(Items listed in a dataset)
----------

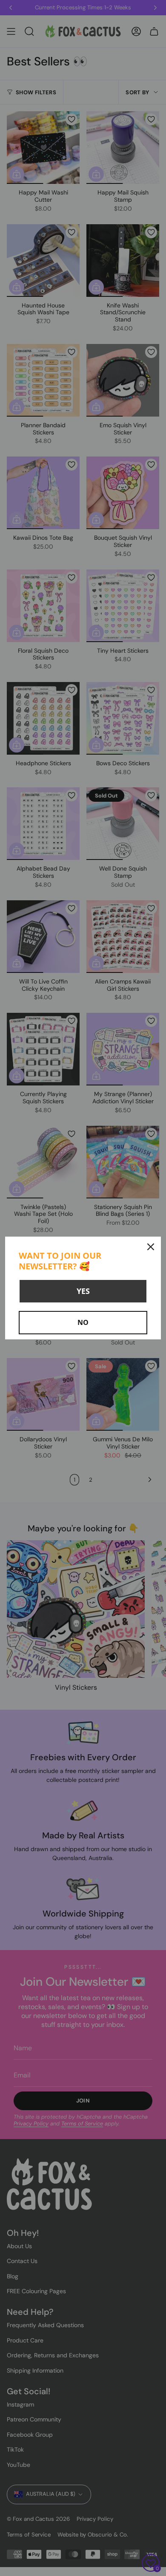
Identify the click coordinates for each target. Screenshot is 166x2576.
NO (83, 1322)
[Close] (150, 1247)
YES (83, 1291)
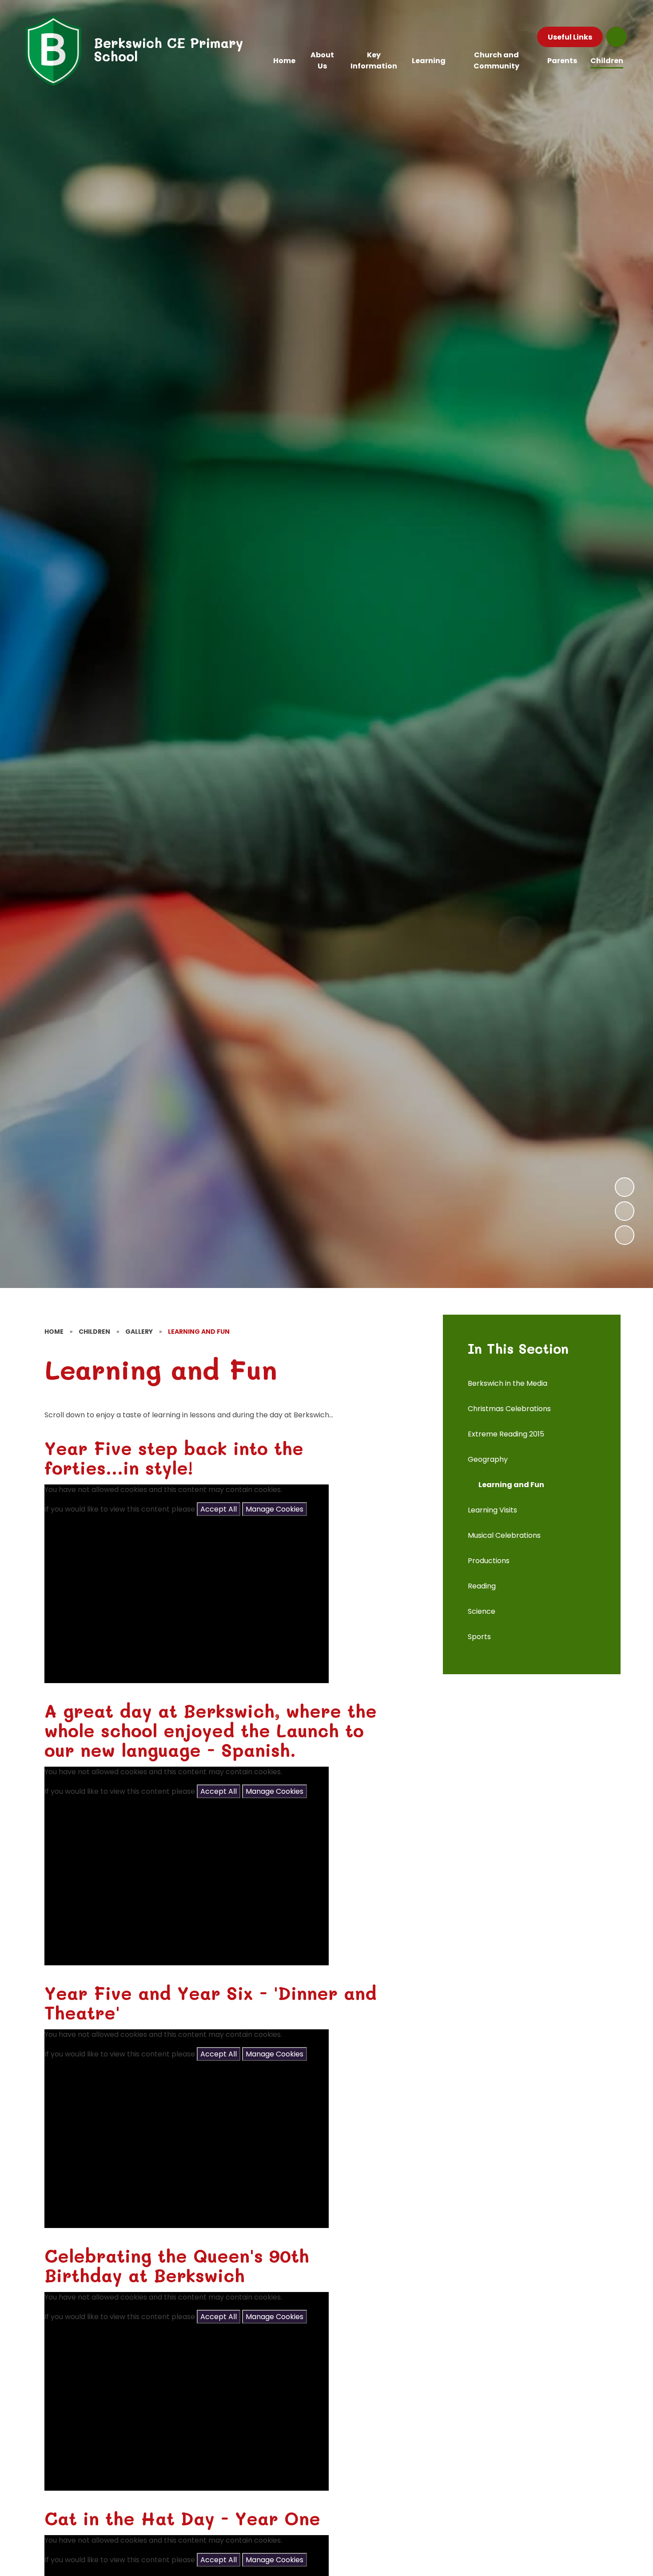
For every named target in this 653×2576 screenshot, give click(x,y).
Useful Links (570, 37)
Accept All (218, 1509)
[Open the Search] (616, 37)
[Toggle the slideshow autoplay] (624, 1235)
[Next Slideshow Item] (624, 1187)
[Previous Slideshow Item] (624, 1211)
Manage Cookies (274, 1509)
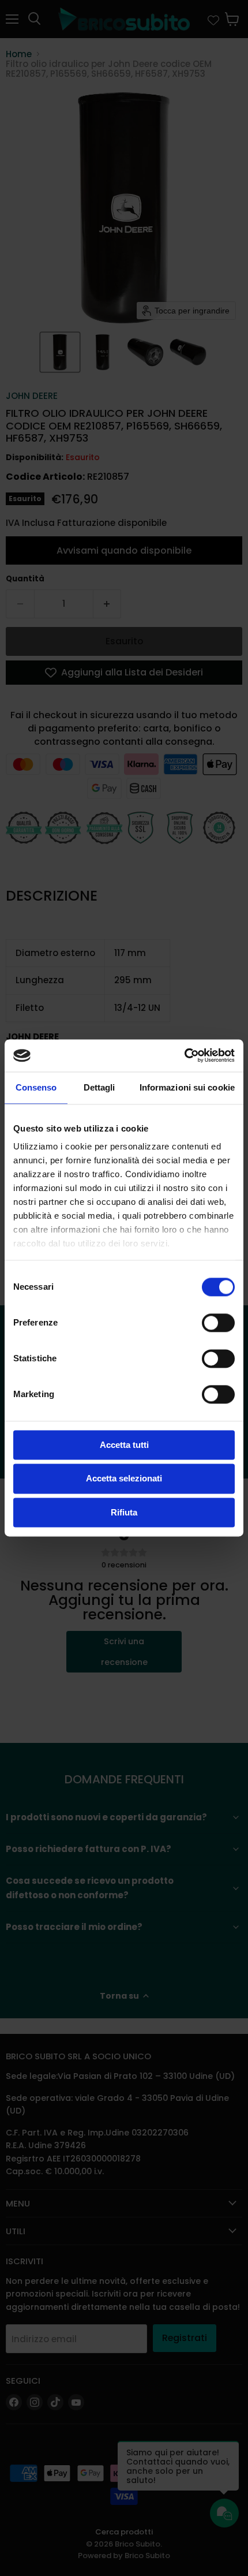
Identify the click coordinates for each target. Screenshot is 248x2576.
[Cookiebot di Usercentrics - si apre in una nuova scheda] (184, 1055)
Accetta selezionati (124, 1479)
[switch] (218, 1322)
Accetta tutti (124, 1445)
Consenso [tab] (36, 1087)
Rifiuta (124, 1512)
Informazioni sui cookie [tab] (187, 1087)
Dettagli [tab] (99, 1087)
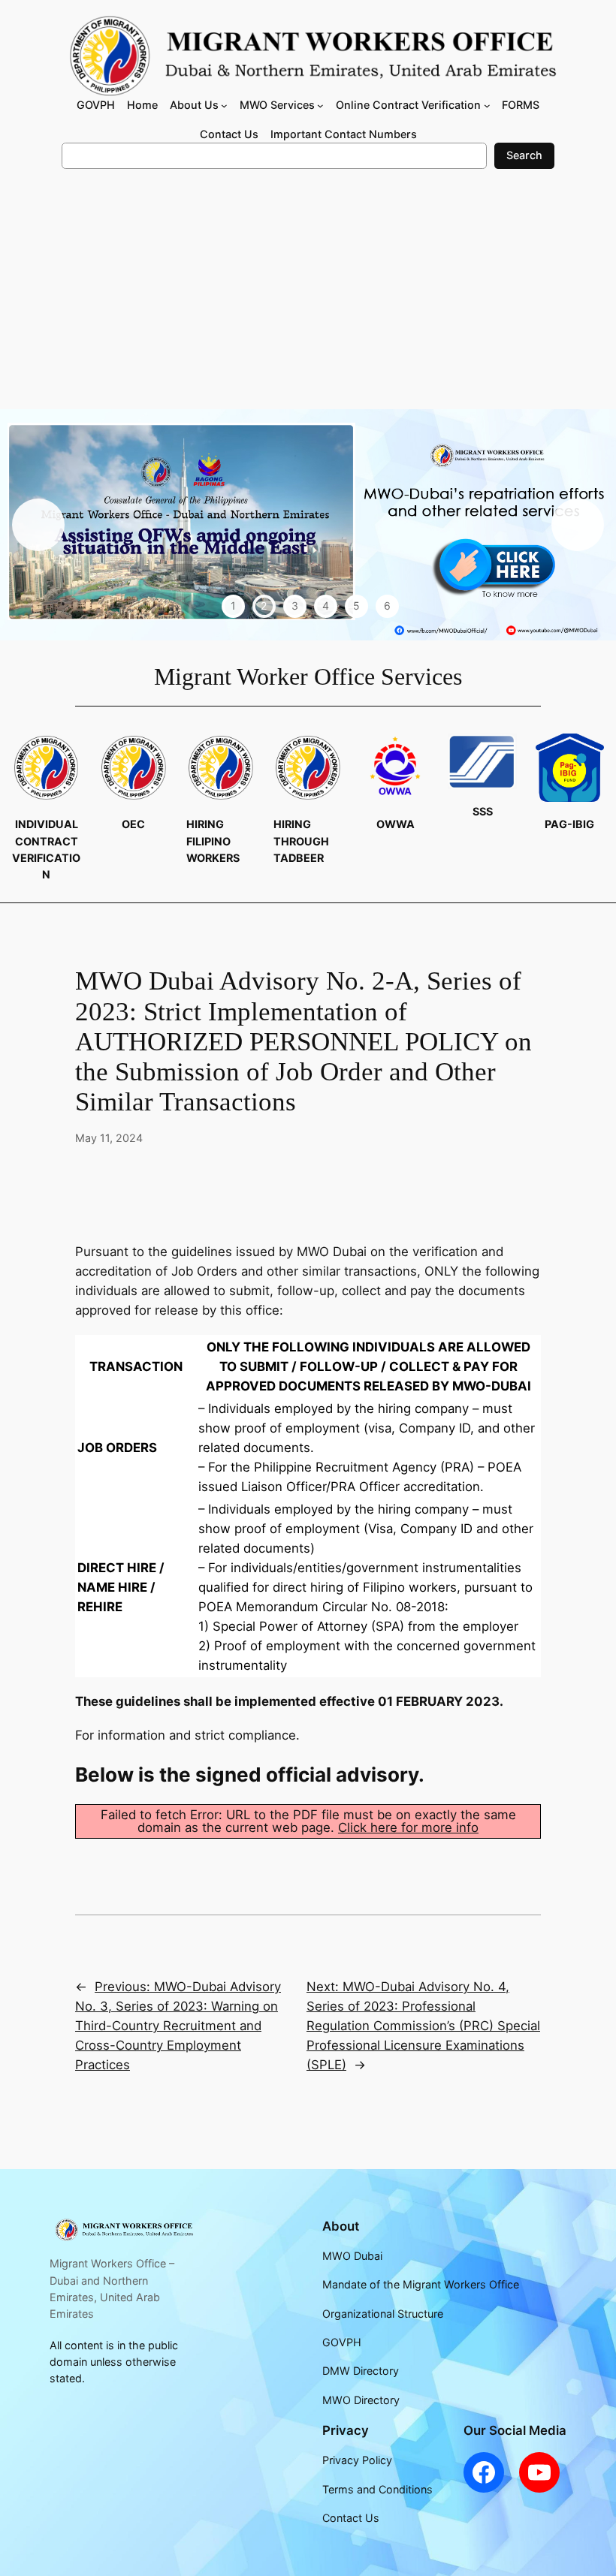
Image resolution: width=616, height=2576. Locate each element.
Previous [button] (38, 525)
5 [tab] (356, 605)
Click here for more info (408, 1827)
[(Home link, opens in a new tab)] (123, 2230)
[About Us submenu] (224, 105)
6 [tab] (387, 605)
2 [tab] (264, 605)
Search (524, 155)
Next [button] (577, 525)
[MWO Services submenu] (320, 105)
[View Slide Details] (308, 524)
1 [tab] (233, 605)
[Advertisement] (308, 296)
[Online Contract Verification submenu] (487, 105)
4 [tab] (325, 605)
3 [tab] (294, 605)
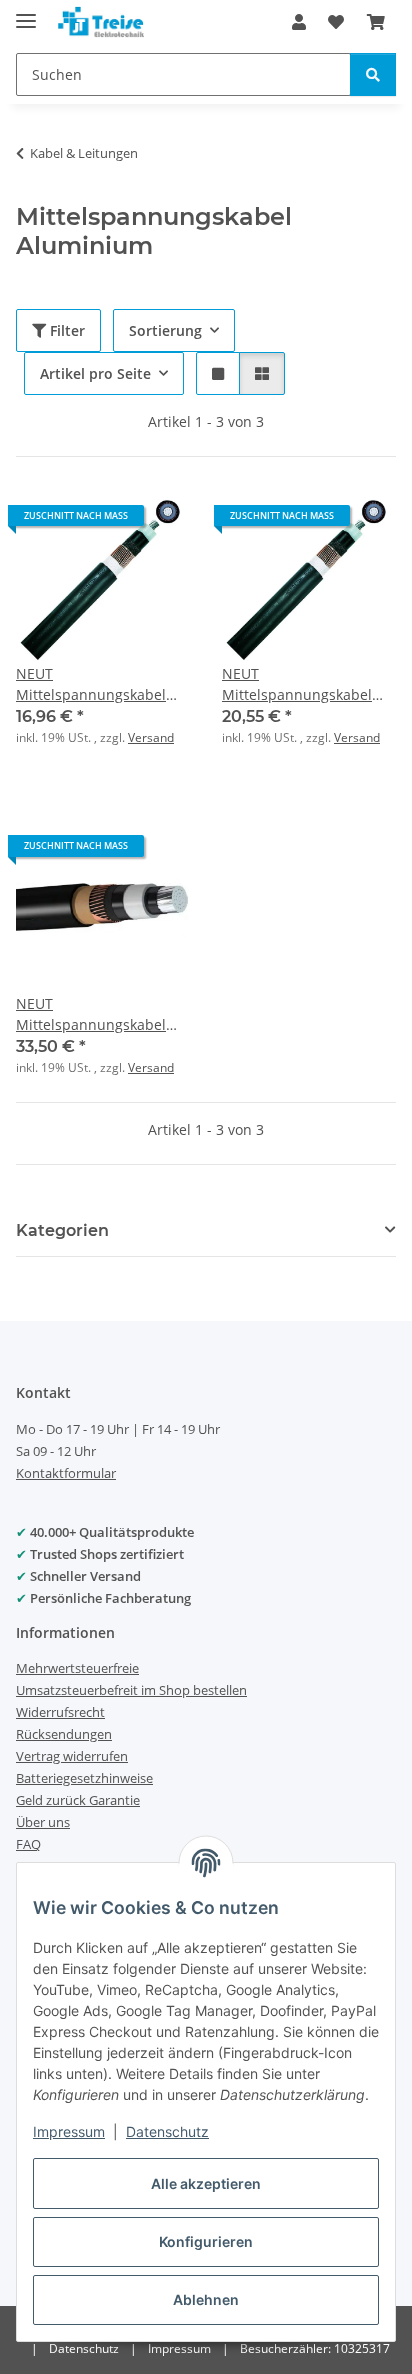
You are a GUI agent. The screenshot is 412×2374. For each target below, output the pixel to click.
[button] (299, 22)
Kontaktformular (66, 1473)
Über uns (43, 1822)
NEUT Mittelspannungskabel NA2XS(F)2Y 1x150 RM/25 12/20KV (98, 684)
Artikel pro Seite (95, 373)
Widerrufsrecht (60, 1712)
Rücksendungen (64, 1734)
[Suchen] (373, 74)
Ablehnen (206, 2299)
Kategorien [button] (62, 1230)
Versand (151, 737)
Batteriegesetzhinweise (84, 1778)
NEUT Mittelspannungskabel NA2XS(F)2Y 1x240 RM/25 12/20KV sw (304, 684)
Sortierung (165, 330)
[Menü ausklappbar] (26, 12)
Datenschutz (167, 2131)
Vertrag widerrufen (72, 1756)
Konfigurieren (206, 2241)
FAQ (28, 1844)
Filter (65, 330)
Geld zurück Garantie (78, 1800)
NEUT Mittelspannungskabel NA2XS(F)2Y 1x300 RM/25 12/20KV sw (98, 1014)
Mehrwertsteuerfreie (77, 1668)
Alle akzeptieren (206, 2183)
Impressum (69, 2131)
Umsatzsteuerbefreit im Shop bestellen (131, 1690)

----------

TASK DETAILS: Write out exactly the lines of the entries above that run from the line containing "Datenschutz (167, 2131)" through the last line, including both.

ANSWER BOX:
Datenschutz (167, 2131)
Vertrag widerrufen (72, 1756)
Konfigurieren (206, 2241)
FAQ (28, 1844)
Filter (65, 330)
Geld zurück Garantie (78, 1800)
NEUT Mittelspannungskabel NA2XS(F)2Y 1x300 RM/25 12/20KV sw (98, 1014)
Mehrwertsteuerfreie (77, 1668)
Alle akzeptieren (206, 2183)
Impressum (69, 2131)
Umsatzsteuerbefreit im Shop bestellen (131, 1690)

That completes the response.